全家月平均支出与社区养老设施利用率呈正相关关系且在1%水平上显著,说明支出越大,利用社区养老设施程度越高。农村老年人本身收入低,与日益上涨的日常开销和高昂的就医费用相比,政府每月提供的350元(京)或55元(冀)养老金显得微乎其微,大部分支出则需要发挥家庭互助的功能,由子女或其他亲属接济。大兴区某村的老年餐桌即使有村内补贴,也都是村内经济条件较好的老年人参与。在访谈中,一些老人表示平时所需粮食、蔬菜都是自家地里生产,无需购买,也就不愿每月支付300元到老年餐桌;还有一些老年人表示自己吃什么无所谓,宁愿把这些钱攒起来,以备今后看病就医,或留给子女。
可见,社区养老设施利用率与年龄、文化程度、生活自理能力、对社区生活的评价等因素并无较大关系,更多的受到地区、性别和全家月平均支出等因素的影响。
(2)影响社区养老服务利用率的因素分析。从方程拟合优度的检验结果来看,调整的R2值为05679,说明本文的解释变量可以解释被解释变量方差变异的5679%。从F检验的结果来看,F统计量在001水平上显著,表明该模型的线性关系比较显著,该模型是有效的,使实证研究的结果更具有可靠性。
从多元回归结果来看,相比于社区5来说,社区1、2、3、4的人群社区养老服务利用率更少。农村互助幸福院、社区为老服务站是各项社区养老服务的载体,可提供做饭做菜、送医送药、理发洗澡、日常巡视、介绍保姆、陪同就医、住院陪床、康复期间护理、书画、读书读报、户外活动、心理疏导、紧急情况援助等多项服务,通过这些服务,可及时地解决老年人生活上的各类现实问题,丰富其精神文化生活,在提高晚年生活质量的同时减轻子女负担。
文化程度越高,社区养老服务利用率也越高。一般认为,文化程度会影响人的意识观念,文化程度高的人更容易接受新鲜事物,而文化程度低的人往往受传统观念影响较深。这一规律在京冀两地农村社区养老服务利用率问题上同样适用,被调查对象多出生在20世纪30年代至60年代,文化程度多为小学、初中,个别为高中,大学以上学历几乎可忽略不计。文化程度越高,选择社会养老的可能性越大,反之选择家庭养老的可能性大。“养儿防老”是几千年来中国社会的传统观念,尤其在农村更是根深蒂固,这种观念认为在家养老是理所当然也是唯一的养老方式,但随着新兴养老方式——社区养老的出现,文化程度高的农村老年人逐渐体验到养老服务,想法也随之改变。

__________________________________________________

**工作任务:**
根据上面这段关于农村社区养老的文本,政府每月向北京和河北农村老年人分别提供多少养老金?

**所给信息:**

__________________________________________________

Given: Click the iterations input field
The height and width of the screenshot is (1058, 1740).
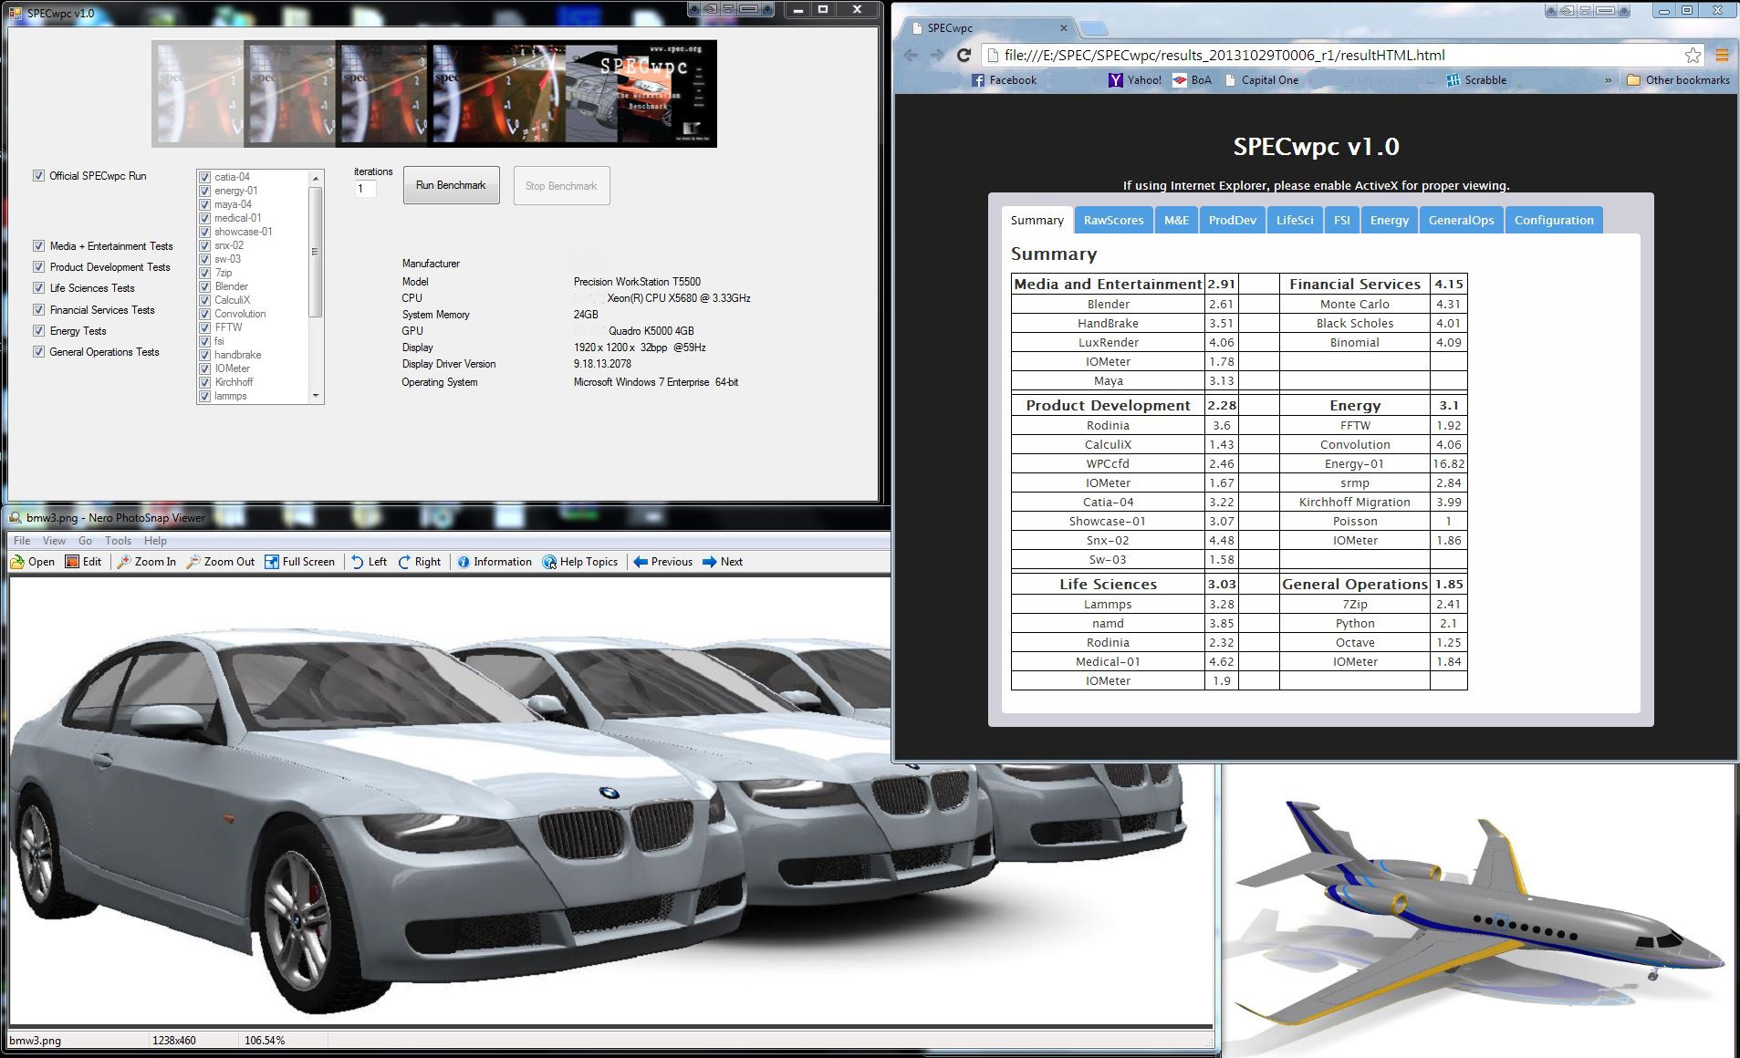Looking at the screenshot, I should [x=365, y=189].
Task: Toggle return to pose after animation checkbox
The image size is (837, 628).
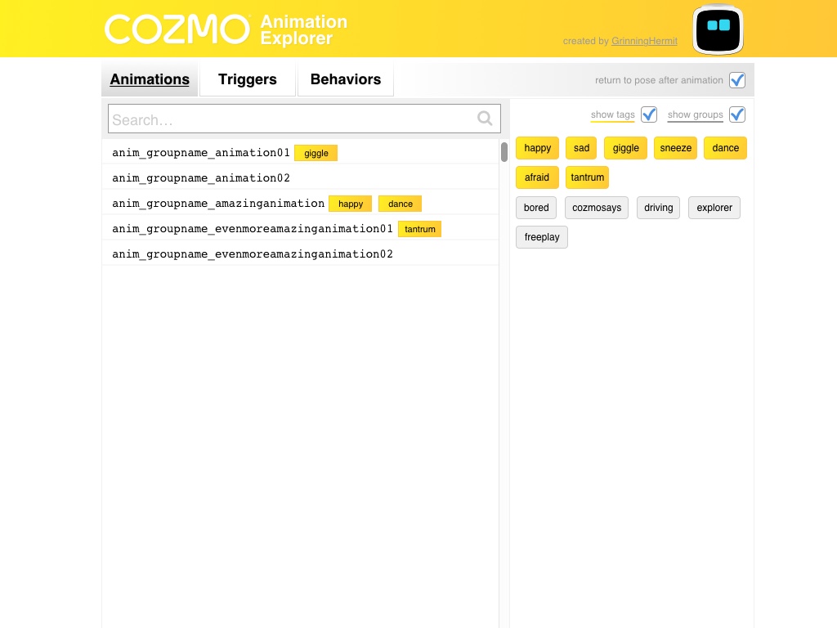Action: [x=737, y=80]
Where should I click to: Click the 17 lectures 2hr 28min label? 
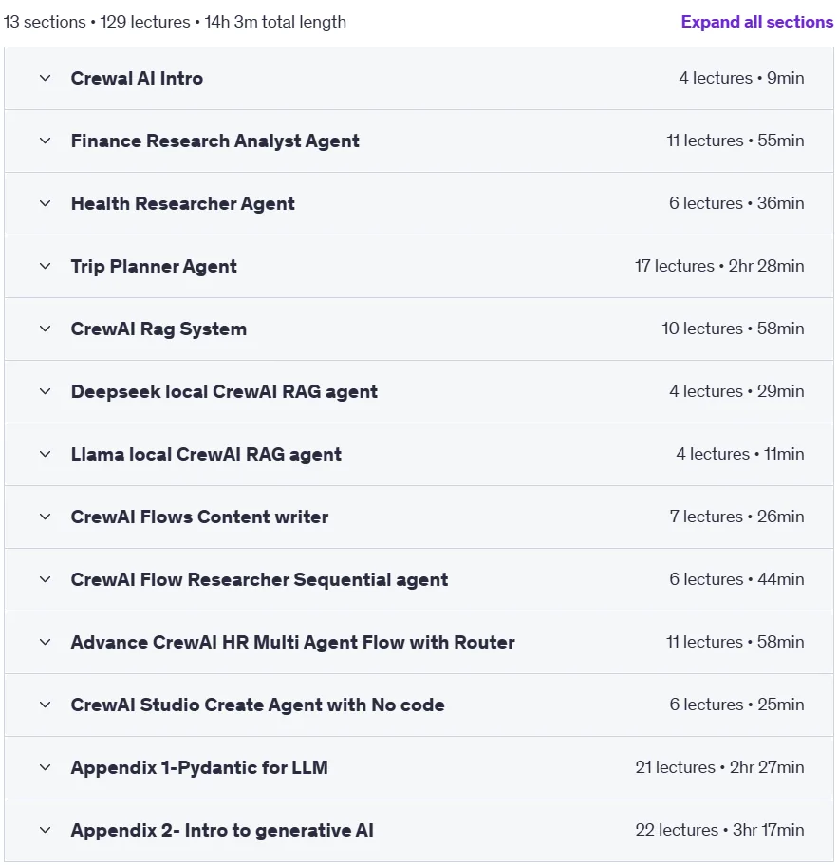tap(719, 266)
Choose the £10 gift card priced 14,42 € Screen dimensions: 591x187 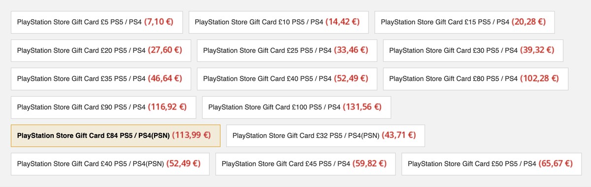(x=279, y=22)
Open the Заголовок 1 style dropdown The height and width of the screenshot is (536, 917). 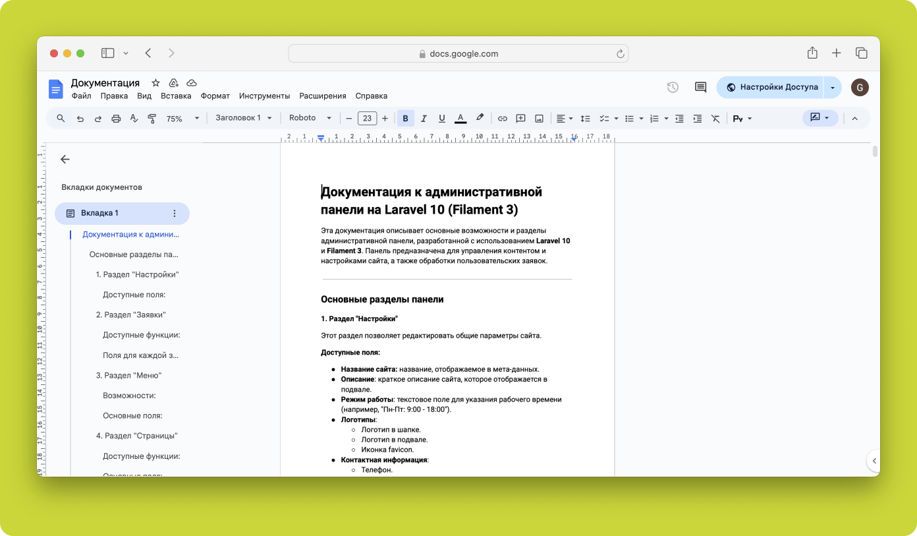click(x=244, y=118)
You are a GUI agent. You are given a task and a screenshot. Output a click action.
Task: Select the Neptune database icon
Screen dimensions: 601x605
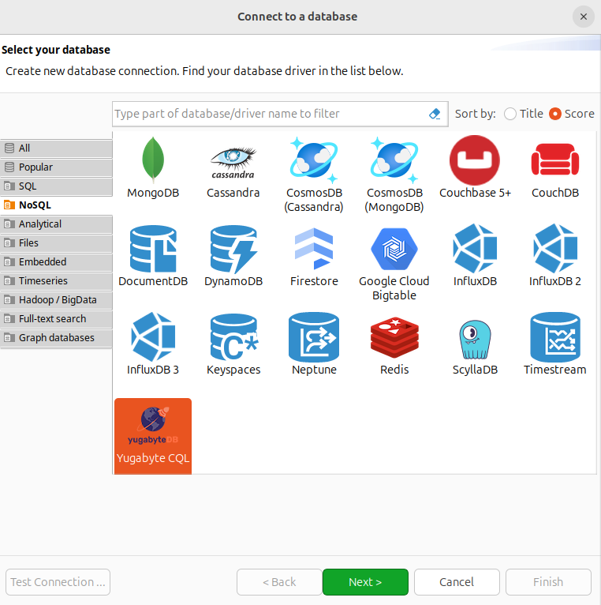(x=314, y=338)
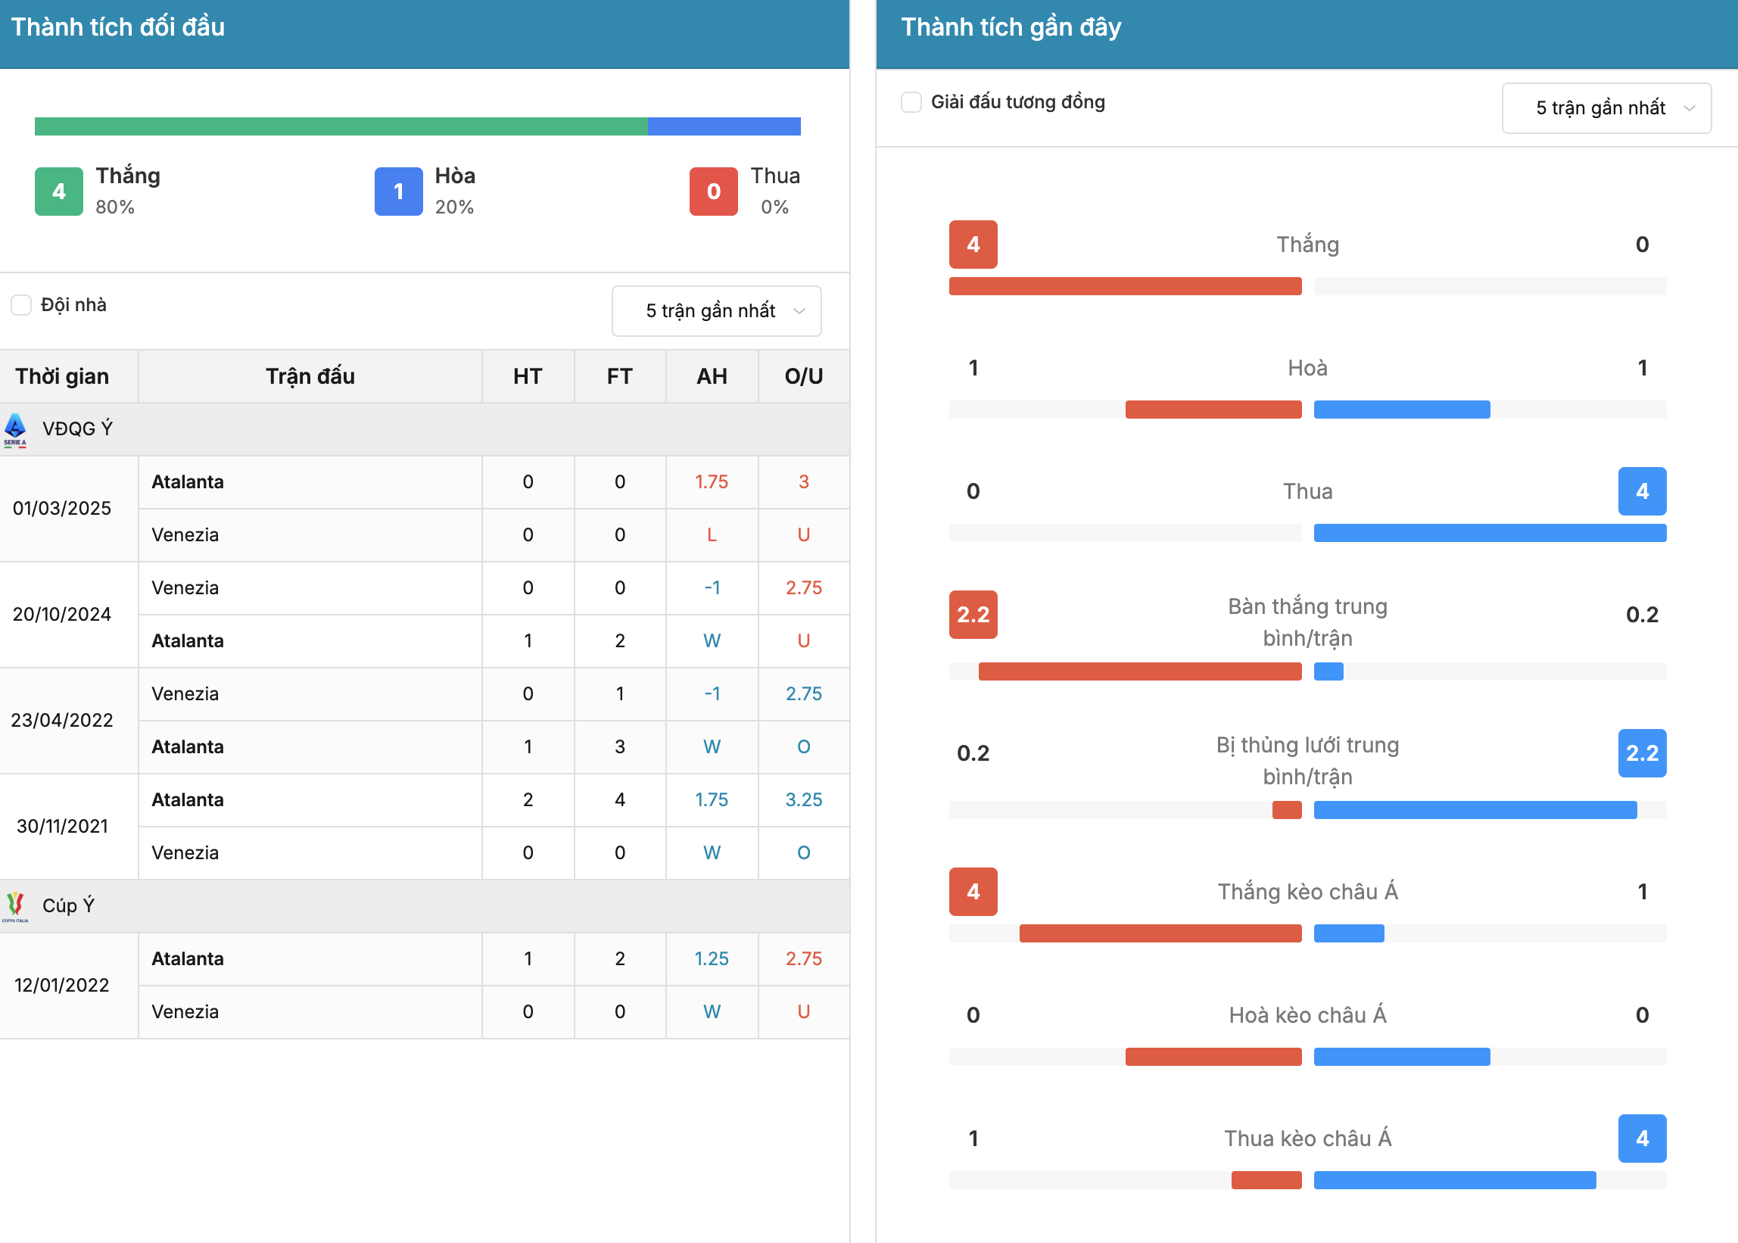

__________________________________________________

**回答:**
北京每月350元,河北每月55元。